Given request:
Pick out every line of the data below that contains the string "Task", matching case exactly, and copy each one.

Data excerpts:
· · · · · · ·
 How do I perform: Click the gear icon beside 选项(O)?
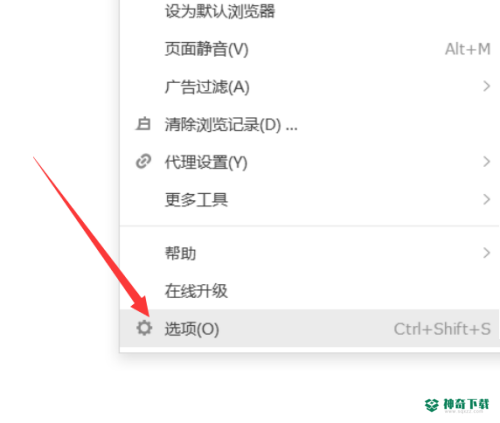pos(144,328)
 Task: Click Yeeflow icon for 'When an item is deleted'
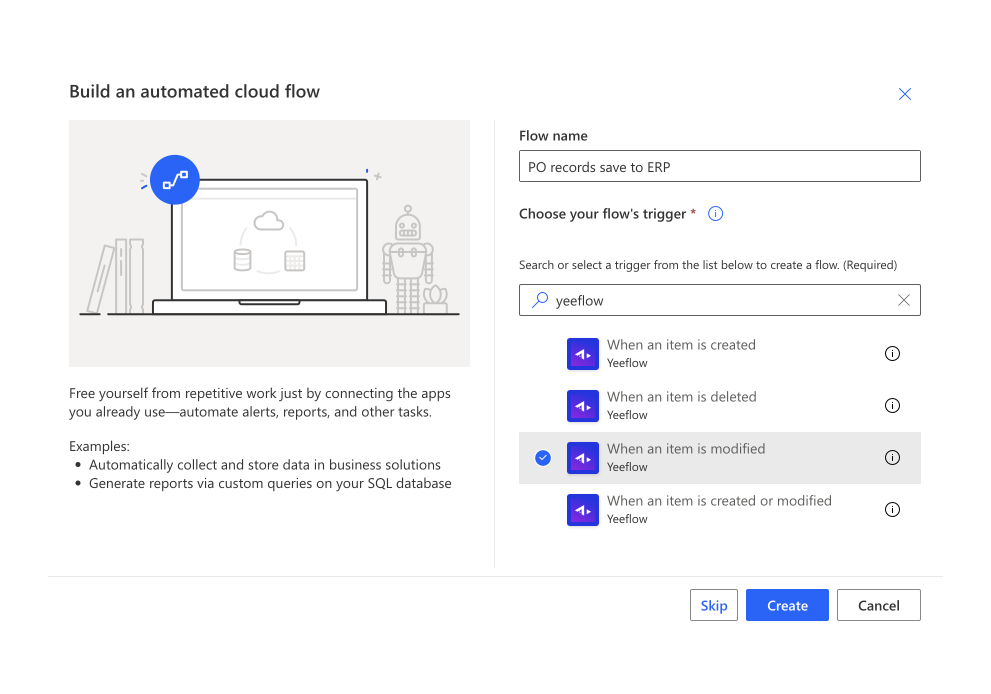(582, 406)
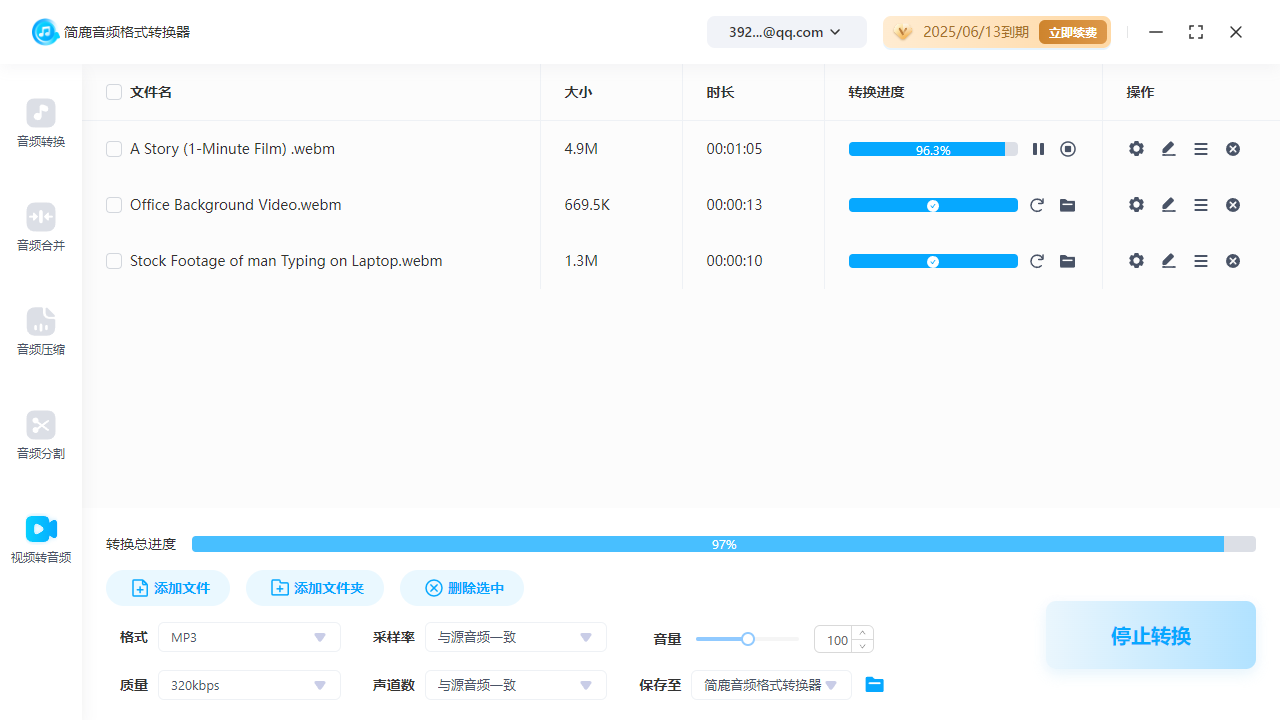Open the 质量 320kbps dropdown
This screenshot has width=1280, height=720.
[x=249, y=685]
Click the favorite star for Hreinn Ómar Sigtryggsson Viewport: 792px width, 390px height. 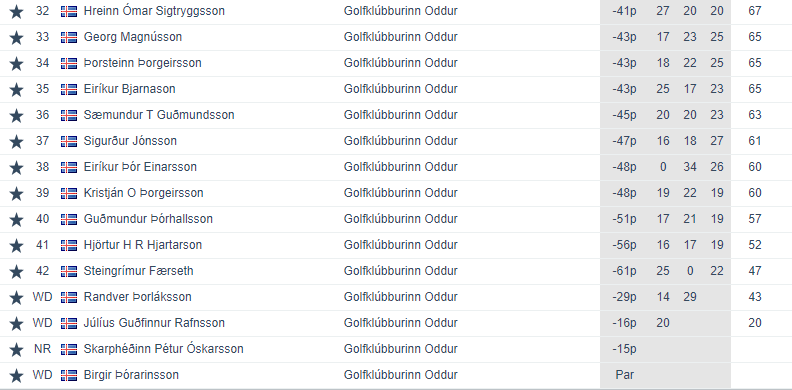16,11
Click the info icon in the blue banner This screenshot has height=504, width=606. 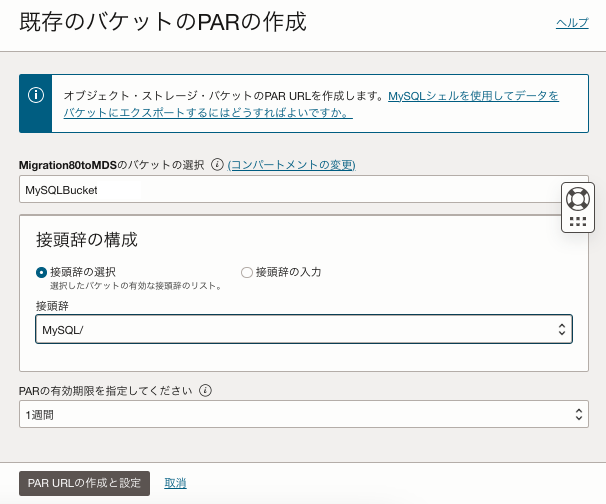[36, 95]
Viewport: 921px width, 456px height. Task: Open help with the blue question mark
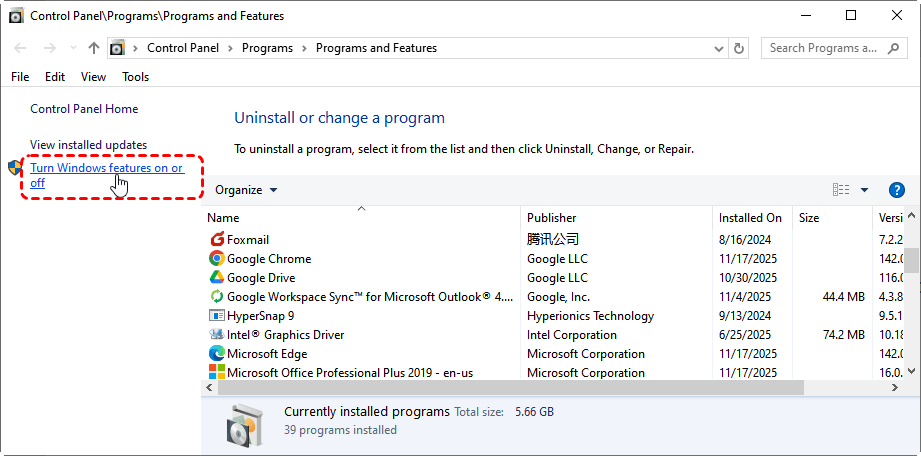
· · · · · · ·
Solution for this exercise:
 Task: Click Yeeflow icon for 'When an item is deleted'
Viewport: 921px width, 456px height. Task: Open help with the blue question mark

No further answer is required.